Best Exercises to Strengthen Your Back and Reduce Back Pain

Most people in the India will experience back pain at least once during their lives. I’m not talking just about lower back pain, but about upper back pain as well. Here we will give you some exercise methods to prevent back pain.

it’s important the back exercises listed below should be performed when you are pain free. If you experience pain, or have any injury or medical condition it is best not to do these exercises until you see your doctor, or come to Ayur Mantra we will guide you according to your condition. Follow the images below…

1.Cat stretch

This exercise is beneficial for the lower back. Arch your back up towards the ceiling and relax your neck while you deeply inhale. Hold for few seconds and then exhale, drop your chest towards the floor while maintaining firm abdominal and slightly raise your head. Repeat 10 times.

2. Bend knee to chest

This exercise is for the low back and stretches your hip muscles. Lie down on the floor and pull your knee towards your chest while keeping your tailbone on the floor. Hold each stretch for few seconds and repeat 3 times for each side.

3.Front Bridge exercise

This exercise is great for strengthening you core muscles. Suck your belly button and keep your body as straight as possible without locking your knees. Continue to breath and don’t hold your breath. Hold yourself in this position as long as you can, then rest.

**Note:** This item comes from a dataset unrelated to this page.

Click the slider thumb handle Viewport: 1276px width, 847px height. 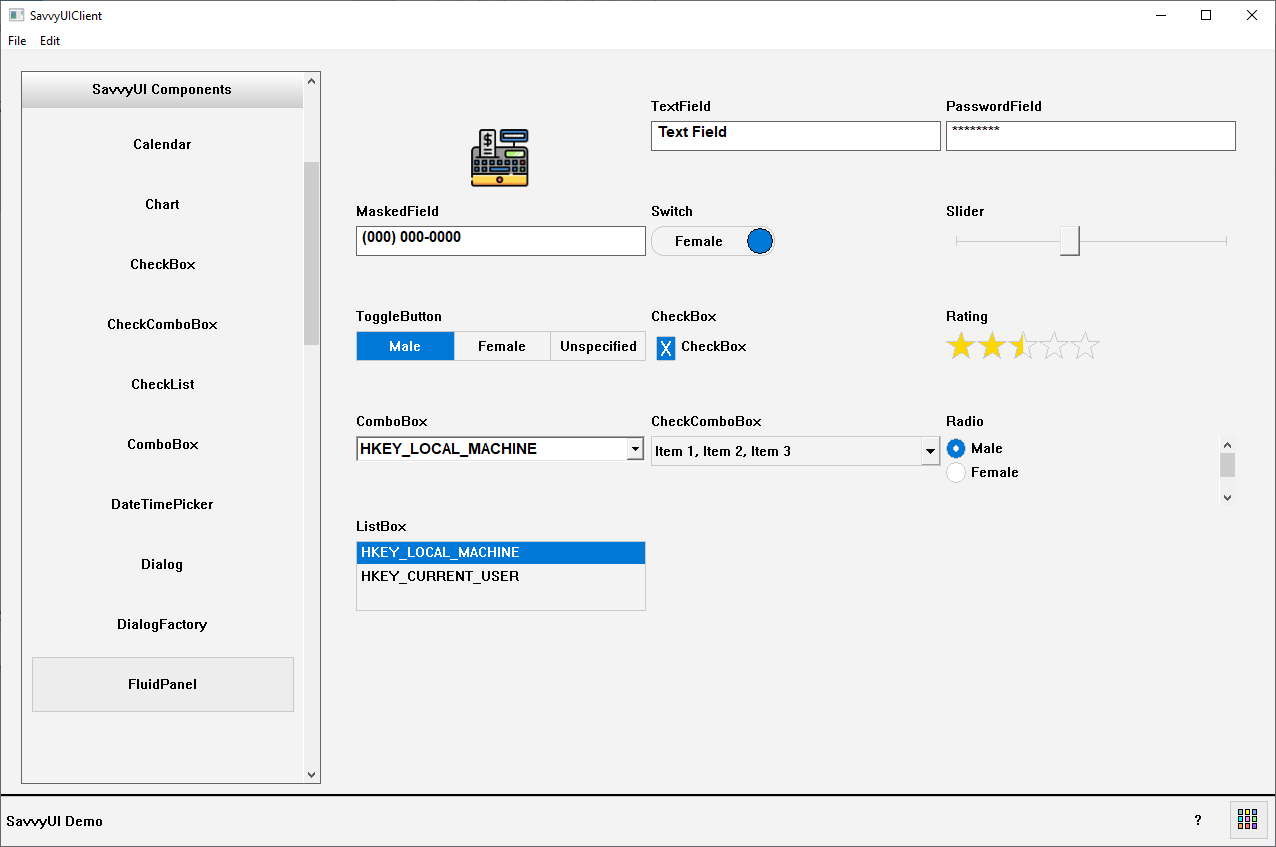[x=1069, y=241]
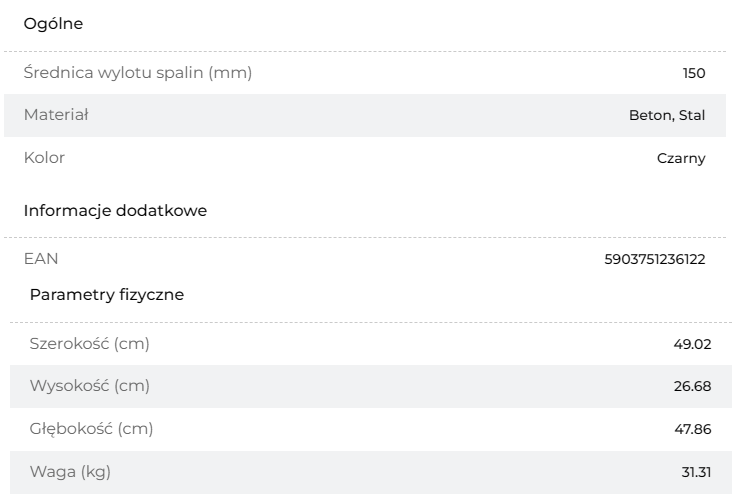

Repeat 2-3 times. Gradually extend the time of holding yourself in the position.

4.Raise your hips

Lie down on your back and place your hands alongside your body. Bend your legs and keep your feet flat on the floor. Your knees should be aligned with your toes. Lift your hips and back until only the base of your shoulder blades remains on the floor. Try to hold this position for 3 deep breaths. Lower your hips and repeat 5-10 times.

5.Kneeling lunge stretch

This exercise stretches the muscles between the front of your thigh and the lumber vertebrae which are called hip flexor muscles. These muscles can pull the spine out of alignment if they are too tight. Position yourself as per the illustration while keeping yourself upright and not leaning forward. Stretch the front of your upper thigh but keep your hips even. Hold for few seconds and repeat on the other side.

6.Knee rolls

Lie on your back. Keep your knees bent and together. Your upper body should be relaxed and your chin slightly tucked in. Roll your knees to one side, as well as your pelvis, but make sure to keep both shoulders on the floor. Hold the stretch for one deep breath and return to the starting position. Repeat 5-10 times, alternating sides.

7.Pelvic tilts

This exercise stretches and strengthens the lower back. Lie on your back, bend your knees and keep your feet hip-width apart. Your upper body should be relaxed and your chin slightly tucked in. Now flatten your lower back on the floor and contract your stomach muscles. You do it by tilting your pelvis towards your heels. Hold for a few seconds then return to the starting position. Repeat 10-15 times.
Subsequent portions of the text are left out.